## Dimension Reduction

Notes: 
- As a final exploration of the problem, we can apply a few different dimension reductions methods to the selected data set. These methods can be used for visualization or as a preprocessing method for machine learning. We'll look at four different methods:
    1. PCA: Principal Components Analysis. Finds the dimensions of greatest variation in the data
    2. ICA: Independent Components Analysis. Attempts to separate a mutltivariate signal into independent signals.
    3. TSNE: T-distributed Stochastic Neighbor Embedding. Maps high-dimensional data to a low-dimensional manifold attempting to maintain the local structure within the data.
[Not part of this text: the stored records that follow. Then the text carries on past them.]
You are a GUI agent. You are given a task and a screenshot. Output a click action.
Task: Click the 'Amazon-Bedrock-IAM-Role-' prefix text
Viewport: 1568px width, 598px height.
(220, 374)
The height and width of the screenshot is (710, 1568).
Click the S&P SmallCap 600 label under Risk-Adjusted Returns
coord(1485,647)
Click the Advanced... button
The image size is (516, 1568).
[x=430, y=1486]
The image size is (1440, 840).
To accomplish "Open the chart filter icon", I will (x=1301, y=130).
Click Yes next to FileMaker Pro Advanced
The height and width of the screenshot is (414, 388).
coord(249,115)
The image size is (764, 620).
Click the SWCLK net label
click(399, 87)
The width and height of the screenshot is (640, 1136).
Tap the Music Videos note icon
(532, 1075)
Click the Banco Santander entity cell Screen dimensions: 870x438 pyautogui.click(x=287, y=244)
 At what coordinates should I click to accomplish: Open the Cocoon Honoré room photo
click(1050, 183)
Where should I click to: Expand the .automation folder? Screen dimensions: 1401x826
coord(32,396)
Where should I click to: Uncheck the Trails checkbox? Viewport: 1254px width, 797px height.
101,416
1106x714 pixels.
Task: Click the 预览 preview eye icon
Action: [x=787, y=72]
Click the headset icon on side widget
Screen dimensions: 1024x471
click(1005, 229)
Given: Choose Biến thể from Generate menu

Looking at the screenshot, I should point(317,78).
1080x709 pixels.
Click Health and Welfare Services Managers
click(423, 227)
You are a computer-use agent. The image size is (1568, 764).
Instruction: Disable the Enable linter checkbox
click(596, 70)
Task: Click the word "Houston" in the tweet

It is a non-linear technique and generally only used for visualization.
    4. UMAP: Uniform Manifold Approximation and Projection: A relatively new technique that also maps data to a low-dimensional manifold but tries to preserve more global structure than TSNE.

In [4]:
import pandas as pd
import pickles

train_selected = pd.read_pickle('./pickles/train_selected.pkl')
test_selected = pd.read_pickle('./pickles/test_selected.pkl')

In [7]:
from umap import UMAP
from sklearn.decomposition import PCA, FastICA
from sklearn.manifold import TSNE

n_components = 3

umap = UMAP(n_components=n_components)
pca = PCA(n_components=n_components)
ica = FastICA(n_components=n_components)
tsne = TSNE(n_components=n_components)

ImportError: cannot import name 'UMAP'

In [None]:
train_df = train_selected.copy()
test_df = test_selected.copy()

for method, name in zip([umap, pca, ica, tsne], 
                        ['umap', 'pca', 'ica', 'tsne']):
    
    # TSNE has no transform method
    if name == 'tsne':
        start = timer()
        reduction = method.fit_transform(train_selected)
        end = timer()
    
    else:
        start = timer()
        reduction = method.fit_transform(train_selected)
        end = timer()
        
        test_reduction = method.transform(test_selected)
    
        # Add components to test data
        test_df['%s_c1' % name] = test_reduction[:, 0]
        test_df['%s_c2' % name] = test_reduction[:, 1]
        test_df['%s_c3' % name] = test_reduction[:, 2]

    # Add components to training data for visualization and modeling
    train_df['%s_c1' % name] = reduction[:, 0]
    train_df['%s_c2' % name] = reduction[:, 1]
    train_df['%s_c3' % name] = reduction[:, 2]
    
    print(f'Method: {name} {round(end - start, 2)} seconds elapsed.')